» Directions
Pick out each line below that contains the word "This" and copy those lines in full.

» Available records

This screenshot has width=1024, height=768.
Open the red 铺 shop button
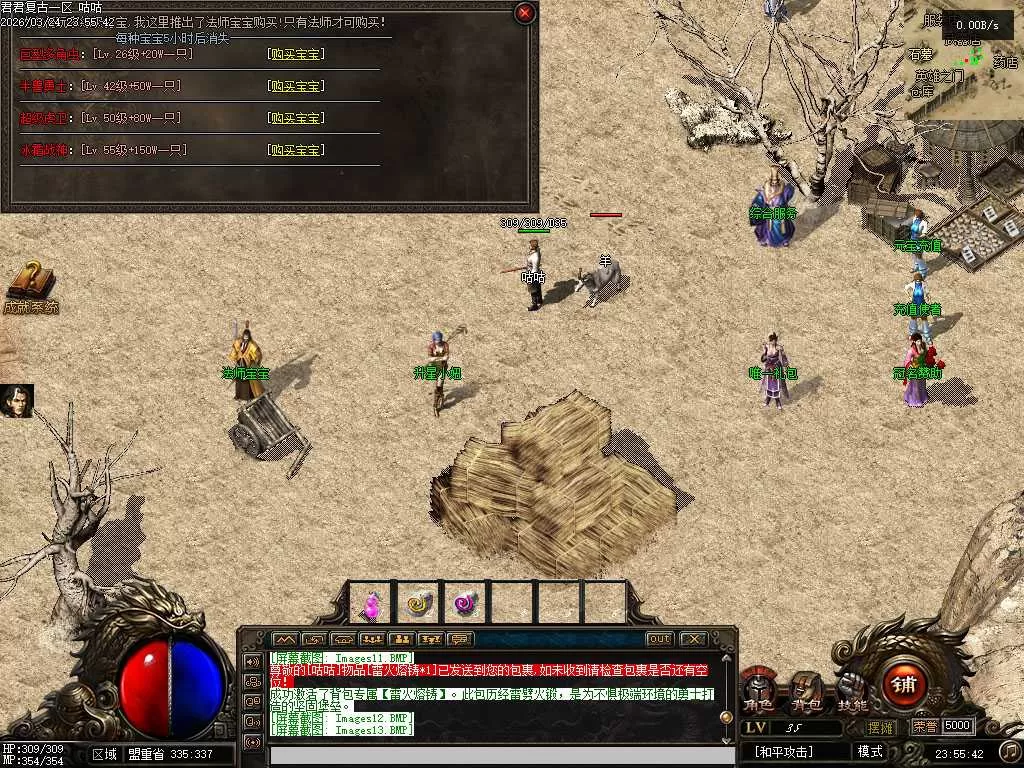pos(904,685)
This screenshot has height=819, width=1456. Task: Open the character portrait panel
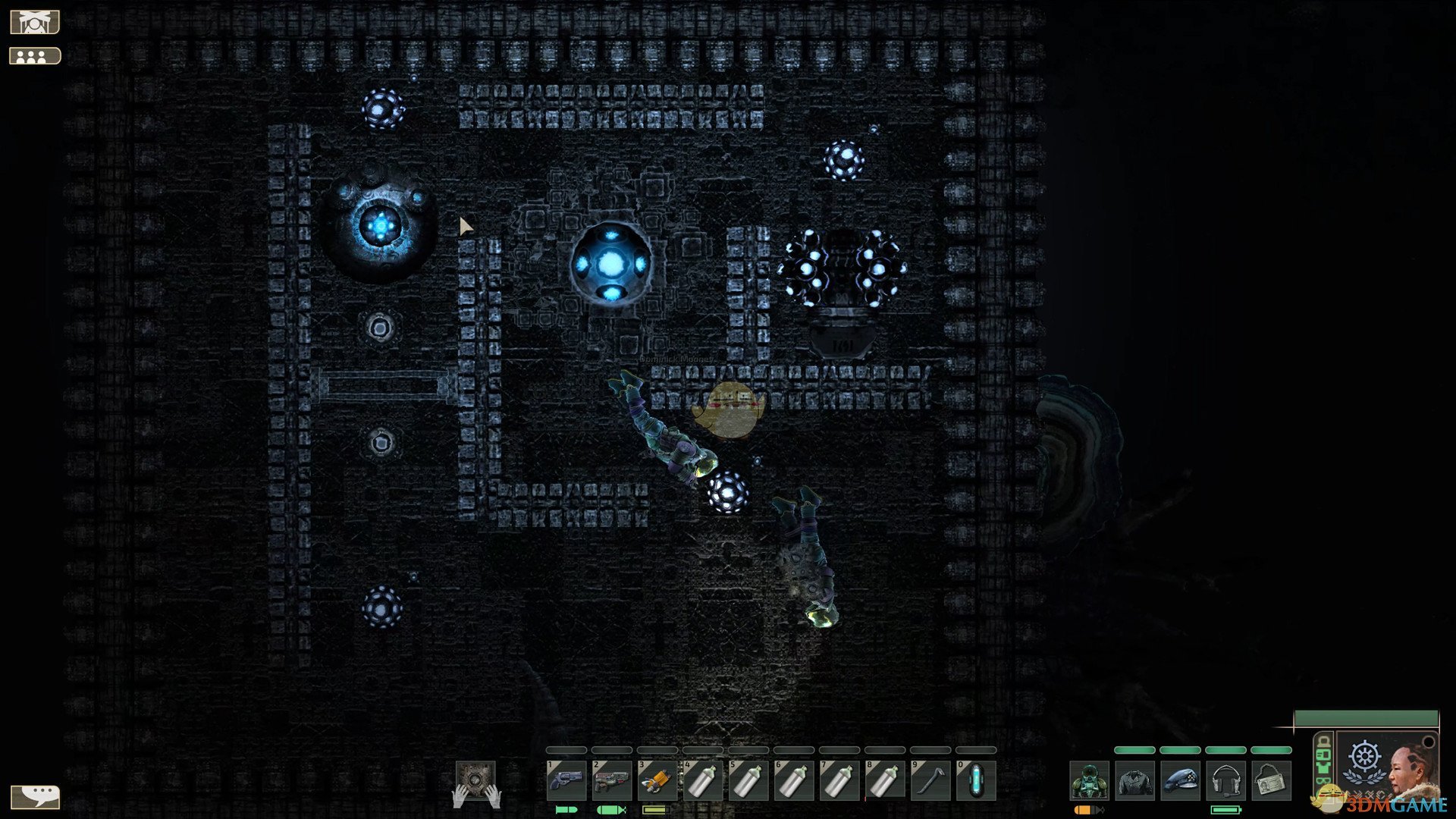point(1386,764)
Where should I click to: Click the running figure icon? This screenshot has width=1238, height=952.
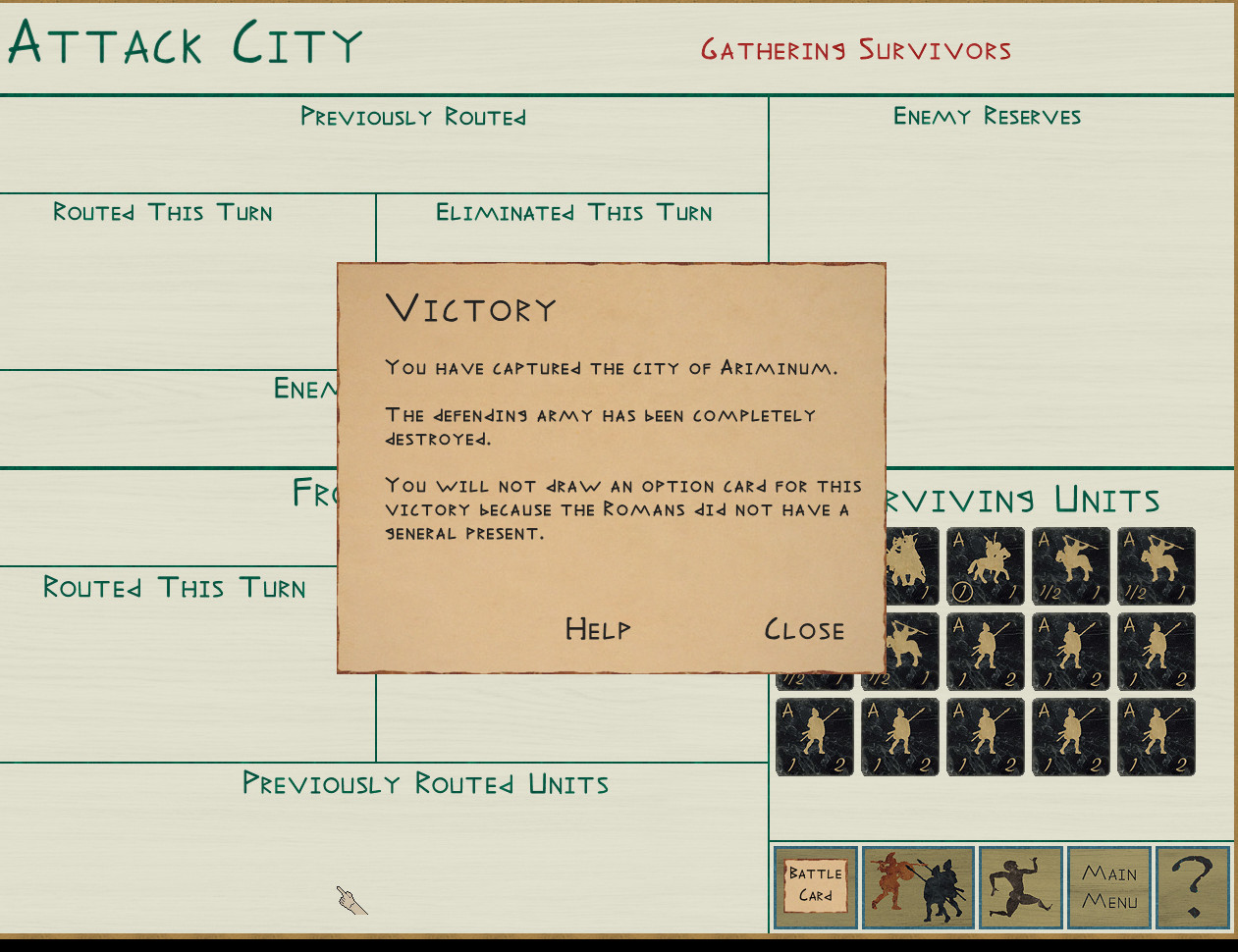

» Expected answer
This screenshot has width=1024, height=768.
This screenshot has height=819, width=1456. Task: Open the character portrait panel
Where should I click to: Click the running figure icon? This screenshot has width=1238, height=952.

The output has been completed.